*Work to be completed*.
Scan the entries below and give the number of lines containing "computer", with no accompanying words.
───── Records supplied ─────
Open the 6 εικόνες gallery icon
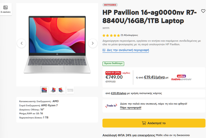coord(5,9)
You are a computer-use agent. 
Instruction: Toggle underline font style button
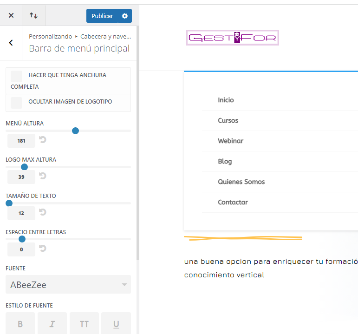pos(116,324)
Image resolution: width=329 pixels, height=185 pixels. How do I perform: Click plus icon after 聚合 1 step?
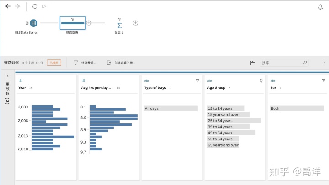tap(135, 23)
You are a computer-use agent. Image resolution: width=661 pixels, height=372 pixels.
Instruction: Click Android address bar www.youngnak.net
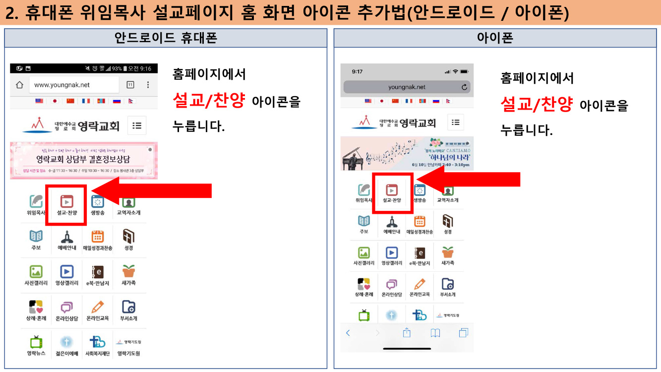pos(74,85)
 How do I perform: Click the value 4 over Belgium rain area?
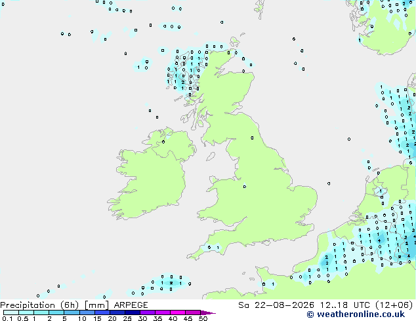tap(379, 240)
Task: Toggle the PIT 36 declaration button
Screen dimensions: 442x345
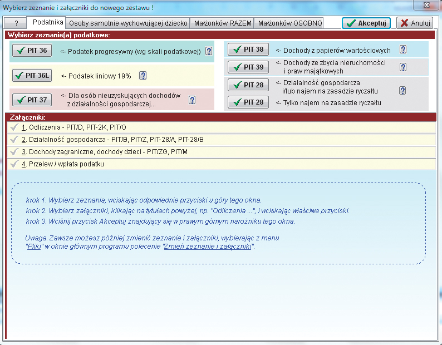Action: 32,51
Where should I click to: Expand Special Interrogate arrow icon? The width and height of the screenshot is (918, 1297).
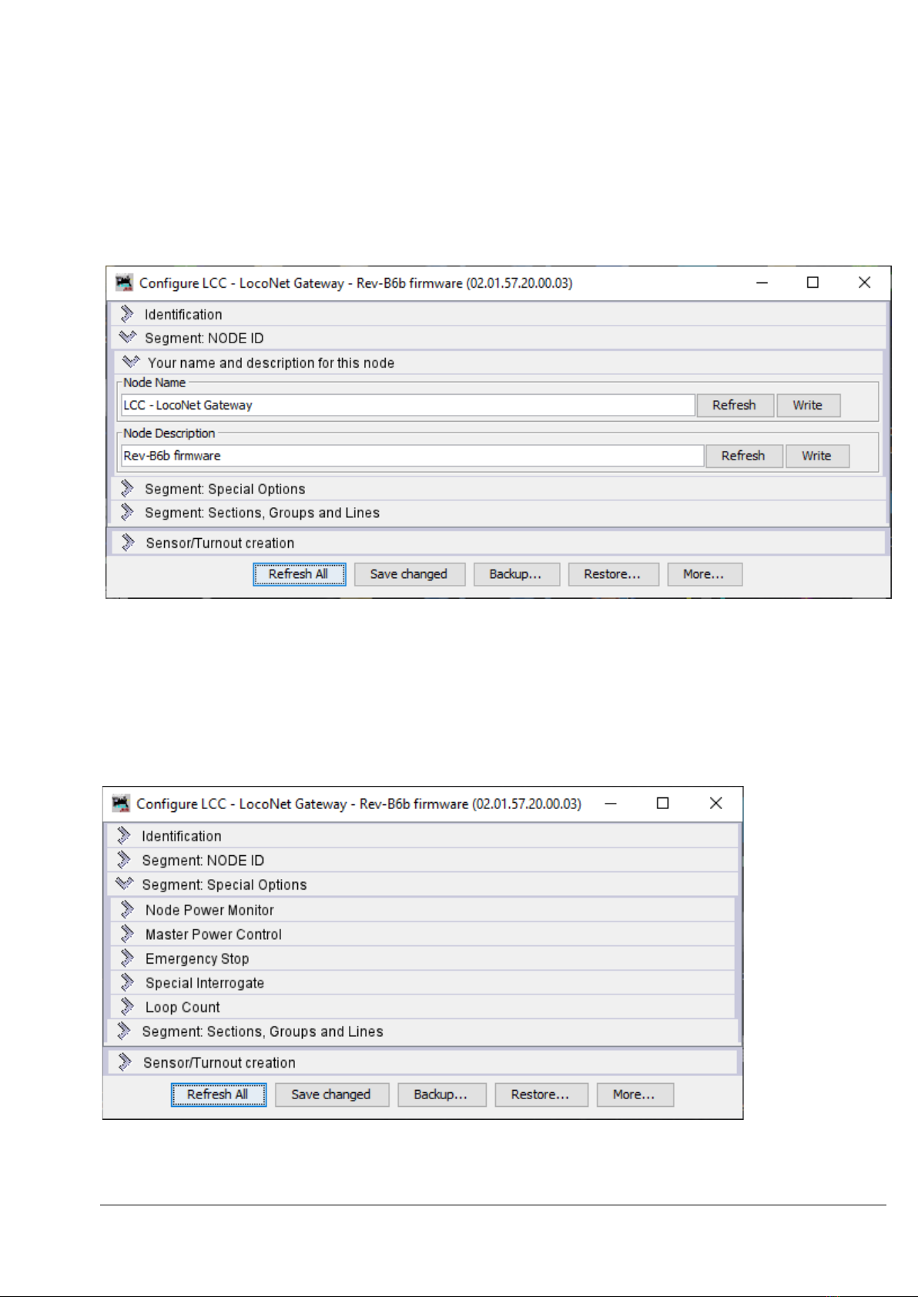pyautogui.click(x=128, y=982)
─────
*Exercise solution*.
2